Intel vPro® Platform
Intel Manageability Forum (Intel® EMA, AMT, SCS & Manageability Commander)
This community is designed for sharing of public information. Please do not share Intel or third-party confidential information here.
2617 Discussions

Do I really need to purchase a 3rd party external root CA certificates for RCFG and TLS?

Community Manager

Hi vPro Experts,

I would like to start by thanking you guys for the great work and the tremendous support that you guys have been rendering to the people across the world. We all know that vPro in itself is a new technology and there are many people who seek help every other moment just like I have found myself in need of your help yet again:

Anyway, coming to the question, I was just wondering the authenticity of the document located at . It seems like an extract from SDK dcoumentation. As far the above link is concerned, it states that one doesnt need a external root CA certificate for either remote management or for TLS. Is this true? Coz that excatly what I want to do (not purchase the external root CA certificate from the SSL vendors). Is it OK to follow the above document to generate, modify, use and then insert the cert hash into the vpro MeBX firmware for the purpose of remote provisioning and TLS communication?

Will it work?

Please confirm.

Thanks in advance


0 Kudos
3 Replies
Community Manager

Hi Mohammed,

In your previous thread /thread/29140, we showed when doing TLS communications a certificate is needed, as well for RCFG.

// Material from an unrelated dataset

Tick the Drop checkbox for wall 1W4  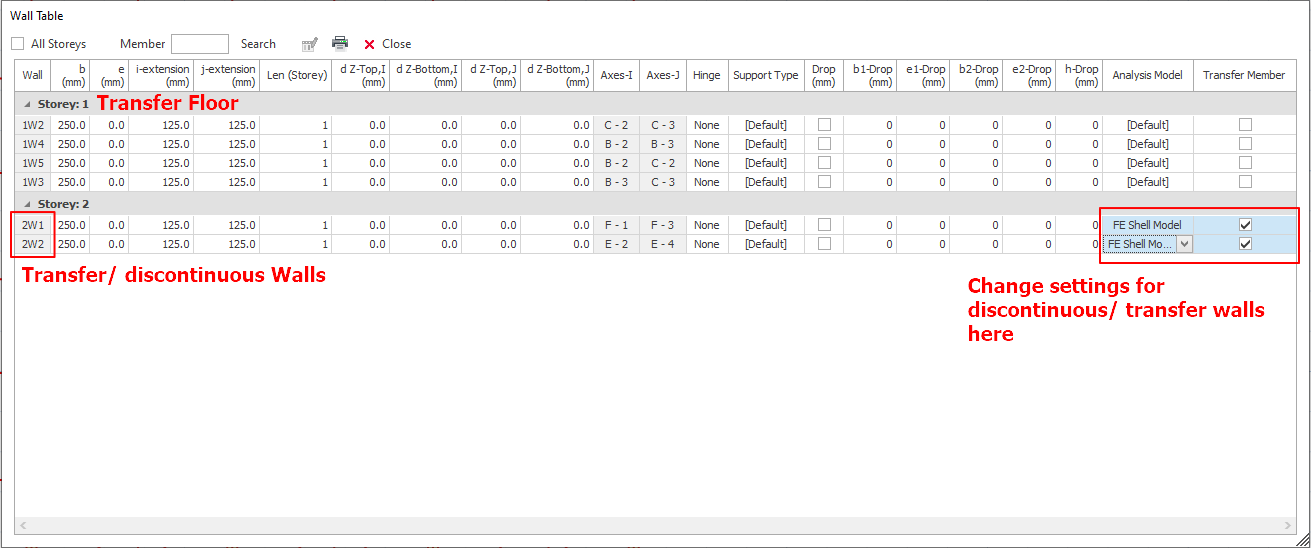click(824, 144)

You need two seperate certificates for TLS and RCFG, the TLS certificate supplied by the CA and the RCFG certificate is the Go Daddy, Verisign ect.

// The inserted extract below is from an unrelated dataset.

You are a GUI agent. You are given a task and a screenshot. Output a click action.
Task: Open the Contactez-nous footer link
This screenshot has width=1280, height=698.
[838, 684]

The link you provided, shows you How to create AMT Certificates using the AMT SDK and OpenSSL, not that none are needed.


Community Manager


Also if you wish not to use TLS or RCFG certificates are not needed.

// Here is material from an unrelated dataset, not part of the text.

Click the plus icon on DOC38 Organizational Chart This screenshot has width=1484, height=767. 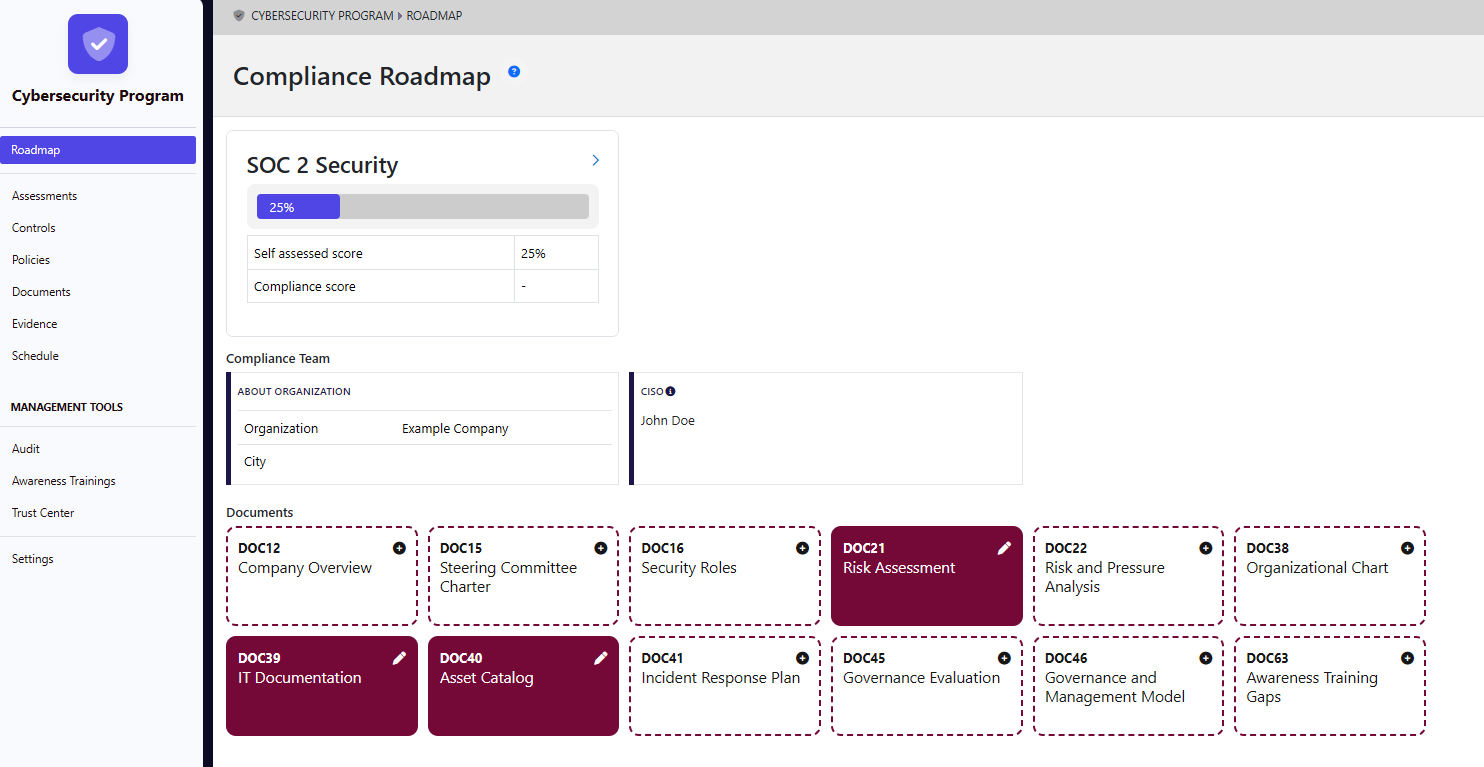[x=1407, y=548]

It sorta comes down to your goals. That document will work, if AMT is already configured. This means one of two things; either you use MEBx to do the initial config or you do Host Based Config. MEBx is a BIOS extension, so it means going into BIOS on every PC you with to setup & configure. Host Based Config can be acomplished with SCS 8 by running one of the ACU tool on the client in windows. The implication is that you are in "Client Control Mode" which means all redirection operations (SOL, IDEr, and KVM) require user consent before doing them.

So, if you're OK with one of those states, then the doc will work for you. I'd suggest just trying it on a couple systems to see how it works for you.

Oh, I almost forgot. That doc will only work on AMT 6 and above, and for host based config you need AMT 6.2 and above.

One other question is, do you need TLS? As Greg pointed out, you can do all remote operations w/o TLS. TLS is optional for added security.

My final thought; there are lots of ways to setup & configure AMT. If you're OK with an MS CA & host based config, SCS 8 can setup and configure AMT 6.2 and up with TLS, but no need for the RCFG cert. This is the easiest and most secure of all methods.